======== Source information
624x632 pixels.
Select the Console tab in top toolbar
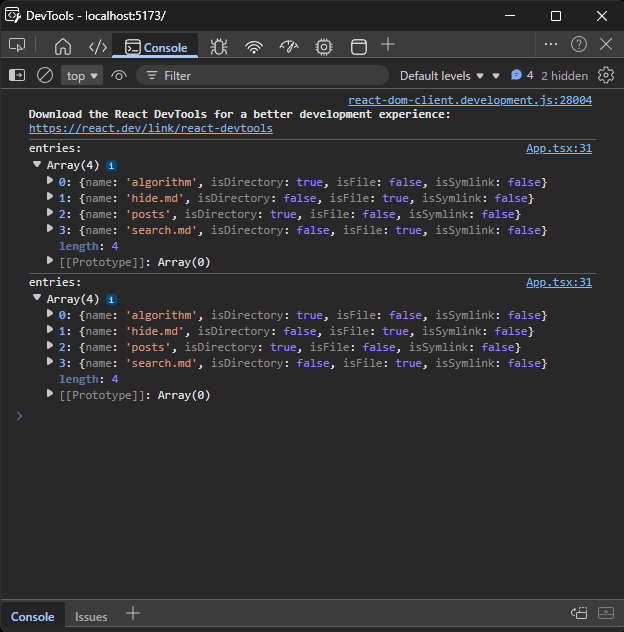point(155,46)
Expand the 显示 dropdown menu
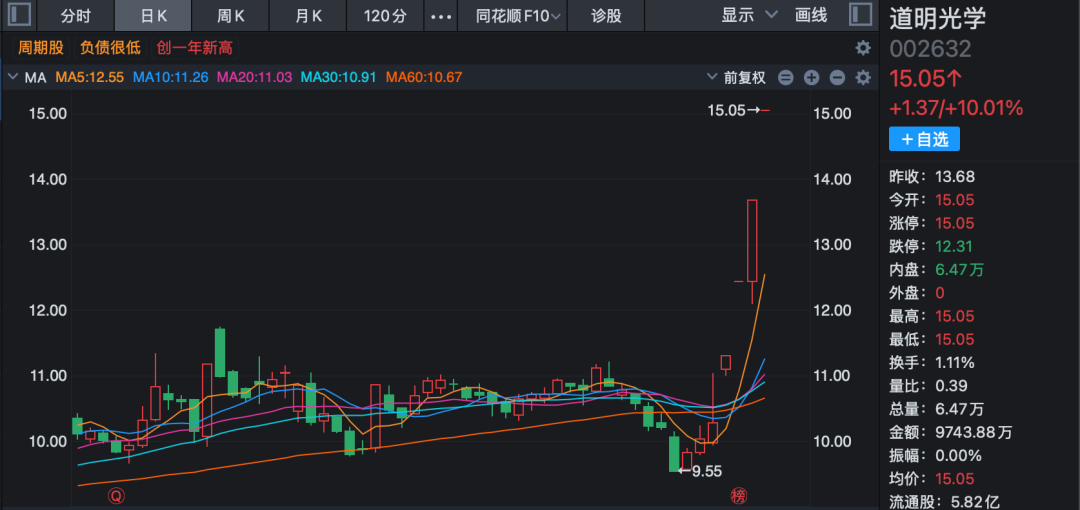Screen dimensions: 1080x510 point(749,15)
================
■ Problem to solve: Output the records above verbatim. Pictures stay out.

■ Answer space:
624x632 pixels.
Select the Console tab in top toolbar
point(155,46)
Expand the 显示 dropdown menu
Screen dimensions: 1080x510 point(749,15)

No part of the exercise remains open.